Why have we kept this seemingly ridiculous ritual? Perhaps less than a financial necessity, it’s to mark the moment a parent fully recognizes the responsibility and honor of being a parent. In this ritual the monetary amount paid to the priest to keep the child is actually extremely small because of the preciousness of parenthood. Raising a child is certainly costly, but as parents know, being a parent is not about the expense, but the gift of love, learning, and growth of experiencing many firsts together.

A Place for Rage – Parshat Korach 5781

We live in a world where it’s becoming increasingly socially acceptable to express your disdain, outrage, or disagreement in a public forum rather than privately with the person against whom you have the complaint. On the one hand, it can be constructive to call out misdeeds and to call out hate and bigotry, with the hope that we’re better able to hold people accountable for their actions. At the same time, this means that we’re constantly forgetting the power and importance of one-on-one conversations when we’re angry, upset, or frustrated.
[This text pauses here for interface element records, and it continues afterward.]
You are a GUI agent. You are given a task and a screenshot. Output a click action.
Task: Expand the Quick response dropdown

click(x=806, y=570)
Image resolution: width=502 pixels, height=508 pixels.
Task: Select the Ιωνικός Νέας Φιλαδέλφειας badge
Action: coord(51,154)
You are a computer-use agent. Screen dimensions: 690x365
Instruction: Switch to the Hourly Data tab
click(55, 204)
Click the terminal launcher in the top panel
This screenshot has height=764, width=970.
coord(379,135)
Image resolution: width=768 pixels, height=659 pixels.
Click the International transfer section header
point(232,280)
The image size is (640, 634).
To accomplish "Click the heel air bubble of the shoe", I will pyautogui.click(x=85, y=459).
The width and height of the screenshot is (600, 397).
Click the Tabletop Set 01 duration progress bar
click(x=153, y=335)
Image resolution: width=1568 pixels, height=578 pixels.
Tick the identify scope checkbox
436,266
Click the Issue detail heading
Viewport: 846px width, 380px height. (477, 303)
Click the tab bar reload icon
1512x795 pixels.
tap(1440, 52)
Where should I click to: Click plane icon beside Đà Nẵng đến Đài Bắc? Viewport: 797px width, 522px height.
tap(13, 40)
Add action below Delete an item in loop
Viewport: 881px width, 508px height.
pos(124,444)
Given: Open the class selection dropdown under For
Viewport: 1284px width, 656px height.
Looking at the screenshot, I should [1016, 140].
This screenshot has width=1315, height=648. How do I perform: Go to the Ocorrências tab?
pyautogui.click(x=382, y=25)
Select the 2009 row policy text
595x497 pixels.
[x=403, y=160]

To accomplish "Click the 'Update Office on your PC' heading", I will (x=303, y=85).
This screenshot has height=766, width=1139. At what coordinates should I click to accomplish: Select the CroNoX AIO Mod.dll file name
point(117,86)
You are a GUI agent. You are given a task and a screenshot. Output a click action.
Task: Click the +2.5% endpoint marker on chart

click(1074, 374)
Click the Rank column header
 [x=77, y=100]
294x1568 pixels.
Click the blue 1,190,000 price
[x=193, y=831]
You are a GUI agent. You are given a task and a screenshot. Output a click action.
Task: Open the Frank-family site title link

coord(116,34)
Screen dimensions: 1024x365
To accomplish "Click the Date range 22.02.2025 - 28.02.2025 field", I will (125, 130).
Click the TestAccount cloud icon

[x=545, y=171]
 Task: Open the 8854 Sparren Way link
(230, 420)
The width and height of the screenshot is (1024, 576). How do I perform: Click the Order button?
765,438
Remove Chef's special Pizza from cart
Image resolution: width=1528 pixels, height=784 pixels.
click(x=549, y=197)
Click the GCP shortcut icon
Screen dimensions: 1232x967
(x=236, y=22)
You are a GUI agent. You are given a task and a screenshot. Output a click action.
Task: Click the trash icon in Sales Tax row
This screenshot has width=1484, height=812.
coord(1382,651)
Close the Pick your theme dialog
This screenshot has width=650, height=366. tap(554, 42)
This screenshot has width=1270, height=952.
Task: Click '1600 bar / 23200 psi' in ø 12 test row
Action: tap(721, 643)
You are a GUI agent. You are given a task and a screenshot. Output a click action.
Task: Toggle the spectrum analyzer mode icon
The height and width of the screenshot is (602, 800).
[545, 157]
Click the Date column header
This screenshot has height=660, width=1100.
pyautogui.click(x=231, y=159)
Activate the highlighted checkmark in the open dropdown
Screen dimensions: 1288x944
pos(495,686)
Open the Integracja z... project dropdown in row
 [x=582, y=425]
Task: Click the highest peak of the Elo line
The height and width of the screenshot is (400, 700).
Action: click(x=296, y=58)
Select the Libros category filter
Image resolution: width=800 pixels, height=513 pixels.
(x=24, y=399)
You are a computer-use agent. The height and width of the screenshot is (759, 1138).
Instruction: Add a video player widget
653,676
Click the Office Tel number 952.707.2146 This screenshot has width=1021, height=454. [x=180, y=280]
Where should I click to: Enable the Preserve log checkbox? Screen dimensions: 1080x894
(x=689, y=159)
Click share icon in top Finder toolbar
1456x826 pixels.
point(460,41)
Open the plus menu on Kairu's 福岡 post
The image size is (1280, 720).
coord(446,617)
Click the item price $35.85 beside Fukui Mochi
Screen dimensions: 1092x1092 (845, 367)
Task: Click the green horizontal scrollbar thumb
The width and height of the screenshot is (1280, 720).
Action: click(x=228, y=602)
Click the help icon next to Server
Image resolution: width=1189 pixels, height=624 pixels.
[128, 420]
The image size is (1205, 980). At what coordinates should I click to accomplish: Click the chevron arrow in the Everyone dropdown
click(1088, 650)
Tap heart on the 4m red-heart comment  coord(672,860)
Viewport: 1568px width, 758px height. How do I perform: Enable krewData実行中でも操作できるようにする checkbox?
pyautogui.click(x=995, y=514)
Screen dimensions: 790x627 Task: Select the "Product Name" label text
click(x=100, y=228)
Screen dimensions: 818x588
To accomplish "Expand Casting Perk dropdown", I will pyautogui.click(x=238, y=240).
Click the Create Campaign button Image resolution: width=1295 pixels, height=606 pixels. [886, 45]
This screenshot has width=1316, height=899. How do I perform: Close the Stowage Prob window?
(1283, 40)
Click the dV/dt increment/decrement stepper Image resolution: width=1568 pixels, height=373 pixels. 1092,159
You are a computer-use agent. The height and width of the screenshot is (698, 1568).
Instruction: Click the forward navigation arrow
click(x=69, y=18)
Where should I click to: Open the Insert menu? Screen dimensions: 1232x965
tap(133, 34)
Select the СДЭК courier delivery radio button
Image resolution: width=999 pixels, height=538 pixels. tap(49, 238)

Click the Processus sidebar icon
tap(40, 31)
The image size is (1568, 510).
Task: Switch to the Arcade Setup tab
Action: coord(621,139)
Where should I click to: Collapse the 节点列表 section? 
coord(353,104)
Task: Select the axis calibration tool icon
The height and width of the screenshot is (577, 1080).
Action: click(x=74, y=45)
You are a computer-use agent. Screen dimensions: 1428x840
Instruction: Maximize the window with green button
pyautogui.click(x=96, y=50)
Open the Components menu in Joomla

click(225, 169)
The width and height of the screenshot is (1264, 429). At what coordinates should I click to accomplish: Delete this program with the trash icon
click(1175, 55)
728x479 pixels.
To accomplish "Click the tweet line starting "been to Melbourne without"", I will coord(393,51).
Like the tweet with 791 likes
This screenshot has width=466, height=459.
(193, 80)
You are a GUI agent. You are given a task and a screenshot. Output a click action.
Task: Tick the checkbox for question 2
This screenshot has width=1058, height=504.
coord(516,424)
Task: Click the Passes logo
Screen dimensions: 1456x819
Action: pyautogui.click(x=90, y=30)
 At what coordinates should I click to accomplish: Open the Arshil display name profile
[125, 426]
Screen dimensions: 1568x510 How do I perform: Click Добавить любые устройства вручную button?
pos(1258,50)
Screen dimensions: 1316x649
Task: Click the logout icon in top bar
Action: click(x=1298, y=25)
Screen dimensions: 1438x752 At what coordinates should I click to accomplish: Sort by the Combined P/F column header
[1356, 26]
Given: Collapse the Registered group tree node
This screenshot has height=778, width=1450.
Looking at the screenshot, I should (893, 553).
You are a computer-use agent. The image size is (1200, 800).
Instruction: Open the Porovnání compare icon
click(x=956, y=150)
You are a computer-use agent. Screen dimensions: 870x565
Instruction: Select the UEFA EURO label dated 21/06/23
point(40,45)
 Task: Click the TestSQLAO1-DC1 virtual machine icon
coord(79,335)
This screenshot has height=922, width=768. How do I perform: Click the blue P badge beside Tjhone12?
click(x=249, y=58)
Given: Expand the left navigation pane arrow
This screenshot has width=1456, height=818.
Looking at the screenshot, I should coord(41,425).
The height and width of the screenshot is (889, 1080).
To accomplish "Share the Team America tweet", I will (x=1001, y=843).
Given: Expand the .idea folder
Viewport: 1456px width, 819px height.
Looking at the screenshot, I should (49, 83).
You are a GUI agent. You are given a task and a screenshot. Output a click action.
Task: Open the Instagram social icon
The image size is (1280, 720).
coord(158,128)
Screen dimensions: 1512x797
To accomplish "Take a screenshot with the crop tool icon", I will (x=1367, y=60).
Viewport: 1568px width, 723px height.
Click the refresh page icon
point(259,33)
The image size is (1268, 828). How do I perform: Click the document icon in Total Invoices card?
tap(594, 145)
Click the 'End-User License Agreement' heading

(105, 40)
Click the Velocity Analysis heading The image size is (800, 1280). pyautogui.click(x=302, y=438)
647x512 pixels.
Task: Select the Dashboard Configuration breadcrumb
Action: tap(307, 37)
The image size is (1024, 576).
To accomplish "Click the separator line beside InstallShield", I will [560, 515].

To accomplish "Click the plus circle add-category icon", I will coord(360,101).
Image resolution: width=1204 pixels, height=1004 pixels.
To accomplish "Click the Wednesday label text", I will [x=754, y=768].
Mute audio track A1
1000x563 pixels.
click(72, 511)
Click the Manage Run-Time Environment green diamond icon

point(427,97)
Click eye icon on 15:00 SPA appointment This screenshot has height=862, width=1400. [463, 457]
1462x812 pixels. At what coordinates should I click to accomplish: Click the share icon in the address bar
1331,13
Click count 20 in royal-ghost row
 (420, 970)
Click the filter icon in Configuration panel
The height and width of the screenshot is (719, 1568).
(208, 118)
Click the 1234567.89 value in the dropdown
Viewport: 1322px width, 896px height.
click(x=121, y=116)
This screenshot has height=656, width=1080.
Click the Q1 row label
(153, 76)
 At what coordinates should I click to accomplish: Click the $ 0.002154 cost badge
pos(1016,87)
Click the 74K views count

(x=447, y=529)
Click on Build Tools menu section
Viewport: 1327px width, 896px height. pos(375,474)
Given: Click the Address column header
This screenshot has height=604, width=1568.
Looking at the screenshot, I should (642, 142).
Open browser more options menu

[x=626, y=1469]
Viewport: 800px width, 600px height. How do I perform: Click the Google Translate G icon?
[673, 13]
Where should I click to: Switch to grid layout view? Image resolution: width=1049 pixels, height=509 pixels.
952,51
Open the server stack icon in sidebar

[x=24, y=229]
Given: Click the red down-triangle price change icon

The repercussions from public rebuke can be extreme for both parties; at the same time the lack of consequence or follow through for private response is also troubling. So we’re left with a choice. Which is better: a public shaming with big repercussions, or a private shaming with measured response, but perhaps no significant change?

Our Torah portion this week, Parshat Korach, debates this as well. This week we read the narrative detailing the revolt of Korach. Korach breaks apart the priesthood and prepares a revolt, while Datan and Aviram, two other troublemakers, begin a revolt of their own. Chaos breaks out in the camp, and those who don’t see a purpose to the fight pull away, which turns out to be solid decision making as the earth opens up and swallows Korach and his followers.

The reason for Korach’s revolt is that he feels he and his people don’t have a voice in the current leadership. Moses is upset, he’s trying to do the best he can, and doesn’t know how to move forward. They are at an impasse. Korah decides to make a big public display, airing his grievances and making sure that everyone knows why he is upset. Moses, on the other hand, tries to make amends and find common ground and perhaps a way forward. Tragically in the end, it results in death and destruction on top of the hurt feelings and hate. 

What do we learn? It’s hard to know when to speak up and turn a disagreement or difference of opinion into a bigger deal and when a private, more quiet approach is a better way forward. What we can say for certain after reading Parshat Korach is that it’s always best to consider all options before acting. If there are atrocities, if there is corruption, by all means, call it out. And at the same time remember it’s ok to be deliberate and strategic about how you approach delicate or potentially controversial issues. It doesn’t seem to be the preferred method in an age driven by social media and every minute news, but if this week’s Torah portion teaches anything, it’s that the measured response deserves a seat at the table.